While travelling on a six-month trip of a lifetime through the Philippines, Simon accidentally took a wrong turn and found himself in the slums of Tondo, Manila.
The area is said to be one of the worst slums in the country, existing of temporary housing units constructed on a dumpsite surrounded by rats and open sewers.
Speaking about stumbling into Tondo, Simon says he was left speechless.
He said: “When I first walked in, I could not believe my eyes.
“I saw young kids running barefoot on this rubbish dumpsite. Kids from two-years-old to 10, half-naked, dirty.
“It was there and then that I knew I had to stay longer so that I could make a difference.”
And while many would have turned back, Simon felt the urge to remain.
Simon explained the children run around on mountains of rubbish to scavenge through the dumped bags for food to eat and metal to earn money from for their family by collecting screws and wire in the hopes of making £1 for the day to buy some rice.
It is typical for families of 15 children to live in one small room with no beds, electricity or fresh water, and often the ’houses’ are stacked on top of each other with little space.
The kids can be seen roaming the streets at 2am waiting for lorries to dump more bags where they can be seen running to them and ripping them open to search for recycling materials to sell as well as for food to eat.
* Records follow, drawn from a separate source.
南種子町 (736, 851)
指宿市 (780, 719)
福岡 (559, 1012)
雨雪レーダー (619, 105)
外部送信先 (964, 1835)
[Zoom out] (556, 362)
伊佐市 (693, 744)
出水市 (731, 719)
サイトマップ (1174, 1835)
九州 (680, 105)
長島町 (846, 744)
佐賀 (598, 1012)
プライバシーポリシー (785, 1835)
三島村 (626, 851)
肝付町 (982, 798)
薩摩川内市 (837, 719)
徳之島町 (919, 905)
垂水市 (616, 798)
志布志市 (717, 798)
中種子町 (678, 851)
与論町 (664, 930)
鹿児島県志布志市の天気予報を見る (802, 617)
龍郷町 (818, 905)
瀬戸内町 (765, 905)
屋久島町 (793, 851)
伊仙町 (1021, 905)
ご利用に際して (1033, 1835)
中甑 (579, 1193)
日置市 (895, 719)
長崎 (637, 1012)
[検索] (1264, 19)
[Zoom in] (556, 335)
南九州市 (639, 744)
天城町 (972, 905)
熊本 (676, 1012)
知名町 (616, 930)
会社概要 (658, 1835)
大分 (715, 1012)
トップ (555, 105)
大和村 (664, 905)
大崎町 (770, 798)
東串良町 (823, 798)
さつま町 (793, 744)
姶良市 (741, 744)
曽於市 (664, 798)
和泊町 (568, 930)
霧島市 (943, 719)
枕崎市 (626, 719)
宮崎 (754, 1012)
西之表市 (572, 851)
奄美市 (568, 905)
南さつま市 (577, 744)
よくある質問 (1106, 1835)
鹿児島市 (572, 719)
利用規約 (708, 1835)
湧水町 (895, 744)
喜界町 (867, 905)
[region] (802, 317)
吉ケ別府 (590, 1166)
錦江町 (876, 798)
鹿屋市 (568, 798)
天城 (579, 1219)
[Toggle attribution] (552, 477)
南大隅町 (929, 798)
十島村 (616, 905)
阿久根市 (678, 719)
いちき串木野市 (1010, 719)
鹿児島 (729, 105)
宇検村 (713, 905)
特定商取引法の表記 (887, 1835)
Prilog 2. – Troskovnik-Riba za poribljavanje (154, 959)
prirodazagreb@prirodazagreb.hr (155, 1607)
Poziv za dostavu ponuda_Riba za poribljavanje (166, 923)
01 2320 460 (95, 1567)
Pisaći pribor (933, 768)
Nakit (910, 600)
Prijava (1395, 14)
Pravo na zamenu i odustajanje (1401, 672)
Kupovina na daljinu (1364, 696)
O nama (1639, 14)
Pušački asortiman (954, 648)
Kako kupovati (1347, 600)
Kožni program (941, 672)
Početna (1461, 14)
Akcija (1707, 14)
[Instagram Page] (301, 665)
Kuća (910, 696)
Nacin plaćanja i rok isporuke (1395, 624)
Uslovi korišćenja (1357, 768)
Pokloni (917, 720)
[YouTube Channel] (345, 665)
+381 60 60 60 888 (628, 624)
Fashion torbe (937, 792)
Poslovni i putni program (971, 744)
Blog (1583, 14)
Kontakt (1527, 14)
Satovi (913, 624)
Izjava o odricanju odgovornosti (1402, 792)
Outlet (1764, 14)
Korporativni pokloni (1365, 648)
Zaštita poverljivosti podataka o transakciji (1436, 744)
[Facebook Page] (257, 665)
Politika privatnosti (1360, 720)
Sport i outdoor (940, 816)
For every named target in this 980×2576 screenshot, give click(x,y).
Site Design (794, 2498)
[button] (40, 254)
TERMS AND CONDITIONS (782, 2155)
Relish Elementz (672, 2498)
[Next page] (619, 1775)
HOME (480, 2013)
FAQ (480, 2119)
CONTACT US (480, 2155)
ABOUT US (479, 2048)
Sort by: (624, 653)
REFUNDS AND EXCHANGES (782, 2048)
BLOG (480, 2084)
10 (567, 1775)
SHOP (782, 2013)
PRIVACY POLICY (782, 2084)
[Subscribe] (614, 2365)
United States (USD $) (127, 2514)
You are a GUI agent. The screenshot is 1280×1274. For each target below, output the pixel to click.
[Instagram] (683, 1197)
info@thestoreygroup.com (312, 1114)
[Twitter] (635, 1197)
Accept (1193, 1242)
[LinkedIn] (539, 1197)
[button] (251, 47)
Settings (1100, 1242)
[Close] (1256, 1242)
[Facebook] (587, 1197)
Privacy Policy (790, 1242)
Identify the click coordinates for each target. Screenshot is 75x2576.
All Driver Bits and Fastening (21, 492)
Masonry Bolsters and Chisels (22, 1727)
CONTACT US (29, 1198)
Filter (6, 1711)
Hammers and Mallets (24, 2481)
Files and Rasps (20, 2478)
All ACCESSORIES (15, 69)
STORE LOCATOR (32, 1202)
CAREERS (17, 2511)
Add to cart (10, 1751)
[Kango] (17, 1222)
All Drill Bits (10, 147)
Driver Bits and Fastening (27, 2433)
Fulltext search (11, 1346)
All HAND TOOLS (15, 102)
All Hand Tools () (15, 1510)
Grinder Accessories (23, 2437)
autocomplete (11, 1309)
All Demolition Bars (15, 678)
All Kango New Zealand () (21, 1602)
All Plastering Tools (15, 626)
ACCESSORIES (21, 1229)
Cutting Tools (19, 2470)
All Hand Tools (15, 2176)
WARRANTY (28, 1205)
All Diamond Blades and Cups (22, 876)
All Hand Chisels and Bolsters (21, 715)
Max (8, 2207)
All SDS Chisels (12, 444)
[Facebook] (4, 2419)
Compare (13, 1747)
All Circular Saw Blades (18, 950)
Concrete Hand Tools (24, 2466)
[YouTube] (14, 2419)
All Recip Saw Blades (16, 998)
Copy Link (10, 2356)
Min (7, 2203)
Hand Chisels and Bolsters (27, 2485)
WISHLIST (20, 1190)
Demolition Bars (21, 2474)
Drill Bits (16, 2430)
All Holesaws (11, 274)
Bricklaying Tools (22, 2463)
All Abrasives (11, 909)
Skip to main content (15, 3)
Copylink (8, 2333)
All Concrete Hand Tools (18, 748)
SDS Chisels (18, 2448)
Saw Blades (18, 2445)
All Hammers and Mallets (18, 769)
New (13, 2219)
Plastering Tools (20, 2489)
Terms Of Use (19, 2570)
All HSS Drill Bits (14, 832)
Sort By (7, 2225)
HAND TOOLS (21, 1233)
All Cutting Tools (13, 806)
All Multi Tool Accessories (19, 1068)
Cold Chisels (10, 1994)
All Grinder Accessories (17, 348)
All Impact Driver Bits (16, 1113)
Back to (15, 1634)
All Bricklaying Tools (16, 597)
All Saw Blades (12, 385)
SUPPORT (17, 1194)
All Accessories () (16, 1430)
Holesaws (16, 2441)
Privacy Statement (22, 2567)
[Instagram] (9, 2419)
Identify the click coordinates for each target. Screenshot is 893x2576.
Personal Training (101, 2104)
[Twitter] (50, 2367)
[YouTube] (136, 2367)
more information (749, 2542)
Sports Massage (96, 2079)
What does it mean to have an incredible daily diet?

Meanwhile, those who don’t have homes sleep on the roadside of a busy motorway.
Over time, Simon took a small group of children under his wing and began to feed them two meals each day. He also started teaching martial arts classes to both boys and girls.
Having had help from the beginning by the Purple Community Fund, a charity in Tondo founded by fellow UK resident Jane Walker, Simon had all the support he needed on his journey.
Jane had been equally moved on her first visit in 1996, embarking on a mission to help break the cycle of poverty through education by building the world’s first school out of recycled shipping container vans and transforming the lives of thousands of families.
Now, Simon continues to fly that beacon of hope and is searching for new ways to inspire the children to reach their full potential with self-sustaining aid and education.
In particular, he has discovered a machine that can turn plastic to oil, with the hope of building a plant in the area to not only clean up the plastic, but also supply jobs.
He has also found a derelict building, which he hopes to create into a community centre, complete with school and martial arts centre.
Simon said: “It’s so easy to think our problems are the biggest, they feel like it in our reality. But when you experience someone else’s reality, your views change.”